On 09/10/2015 8:00 PM, Erin Conlisk wrote:
> Hello,
> 
> I am having trouble testing for the significance using a binomial model in
> gam{mgcv}.  Have I stumbled on a bug?  I doubt I would be so lucky, so
> could someone tell me what I am doing wrong?
> 
> Please see the following code:
> ________________________________
> 
> # PROBLEM USING cbind
> 
> x1 <- runif(500, 0, 100)  # Create 500 random variables to use as my
> explanatory variable
> 
> y1 <- floor(runif(500, 0, 100)) # Create 500 random counts to serve as
> binomial "successes"
> 
> y2 <- 100-y1 # Create 500 binomial "failures", assuming a total of 100
> trials and the successes recorded in y1
> 
> Model <- gam(cbind(y1, y2) ∼ 1 + s(x1), family=binomial)
> summary(Model)
> ________________________________
> 
> The result is that my random variable, x1, is highly significant.  This
> can't be right...

The problem is that statistical significance of a test doesn't mean that
the alternative you have in mind is right, it just means that the null
is wrong (or you were unlucky, but let's ignore that).

The null hypothesis here is that all of the y1 values are independent
binomial values with a common n=100 and common unspecifed probability of
success.

Since in fact y1 comes from a discrete uniform distribution, that's
false, and the p-value is not anywhere near being a random Unif(0,1) value.

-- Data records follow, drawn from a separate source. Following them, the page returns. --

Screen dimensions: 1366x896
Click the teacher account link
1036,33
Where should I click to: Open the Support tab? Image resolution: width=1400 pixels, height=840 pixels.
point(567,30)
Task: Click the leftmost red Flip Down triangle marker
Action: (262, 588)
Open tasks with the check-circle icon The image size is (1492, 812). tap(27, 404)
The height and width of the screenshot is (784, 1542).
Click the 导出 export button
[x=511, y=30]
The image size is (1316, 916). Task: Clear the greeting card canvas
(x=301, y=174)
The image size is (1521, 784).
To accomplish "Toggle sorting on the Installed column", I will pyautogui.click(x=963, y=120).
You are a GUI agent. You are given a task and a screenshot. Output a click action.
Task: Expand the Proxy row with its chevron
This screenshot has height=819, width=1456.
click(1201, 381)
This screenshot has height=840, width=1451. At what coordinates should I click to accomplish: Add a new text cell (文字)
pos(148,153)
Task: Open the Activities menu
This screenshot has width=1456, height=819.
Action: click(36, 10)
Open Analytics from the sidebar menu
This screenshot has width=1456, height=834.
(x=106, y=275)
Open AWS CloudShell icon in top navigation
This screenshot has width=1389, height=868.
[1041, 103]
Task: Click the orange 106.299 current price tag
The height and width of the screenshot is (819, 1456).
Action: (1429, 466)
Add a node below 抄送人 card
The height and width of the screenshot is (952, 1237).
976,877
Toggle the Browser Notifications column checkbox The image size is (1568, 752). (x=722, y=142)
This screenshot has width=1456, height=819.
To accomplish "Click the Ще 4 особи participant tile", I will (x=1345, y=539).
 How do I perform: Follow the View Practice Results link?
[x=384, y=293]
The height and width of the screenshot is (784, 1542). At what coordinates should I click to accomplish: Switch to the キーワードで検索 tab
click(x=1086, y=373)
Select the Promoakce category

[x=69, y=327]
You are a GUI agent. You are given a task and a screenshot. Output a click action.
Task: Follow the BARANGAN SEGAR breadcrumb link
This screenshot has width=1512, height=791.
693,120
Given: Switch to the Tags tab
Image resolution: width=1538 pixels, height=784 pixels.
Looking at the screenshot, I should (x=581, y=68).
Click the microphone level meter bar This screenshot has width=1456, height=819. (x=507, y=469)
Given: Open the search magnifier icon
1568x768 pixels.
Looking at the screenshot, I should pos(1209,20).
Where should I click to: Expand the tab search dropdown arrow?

If you wanted the null hypothesis to be true, you'd need to choose a
success probability p somehow, then set y1 <- rbinom(500, size=100, prob
= p).  The random uniform has a far larger variance, and that leads to a
larger deviance in gam, hence significance.

Duncan Murdoch

> 
> So what happens when I change the observations from a "batch" of 100 trials
> to individual successes and failures?
> ________________________________
> 
> # NOW MAKE ALL THESE DATA 0 and 1
> 
> r01<-rep(0,500)
> data01<-cbind(x1, y1, y2, r01)
> rownames(data01)<-seq(1,500, 1)
> colnames(data01)<-c('x1', 'y1', 'y2', 'r01')
> data01<-data.frame(data01)
> 
> expanded0 <- data01[rep(row.names(data01), data01$y1), 1:4]  # Creates a
> replicate of the      #  explanatory variables for each individual "success"
> 
> r01<-rep(1,500)
> data01<-cbind(x1, y1, y2, r01)
> rownames(data01)<-seq(1,500, 1)
> colnames(data01)<-c('x1', 'y1', 'y2', 'r01')
> data01<-data.frame(data01)
> 
> expanded1 <- data01[rep(row.names(data01), data01$y2), 1:4]  # Creates a
> replicate of the      #  explanatory variables for each individual "failure"
> 
> data01<-rbind(expanded0,expanded1)
> 
> Model2 <- gam(r01 ∼ 1 + s(x1), family=binomial)
> summary(Model2)
> ___________________________________
> 
> The result is what I expect.  Now my random variable, x1, is NOT
> significant.
> 
> What is going on here?
> 
> I should say that I didn't just make this up.  My question arose playing
> with my real data, where I was getting high significance, but a terrible
> proportion of deviance explained.
> 
> My apologies if this is explained elsewhere, but I have spent hours
> searching for an answer online.
> 
> Thank you kindly,
> Erin Conlisk
>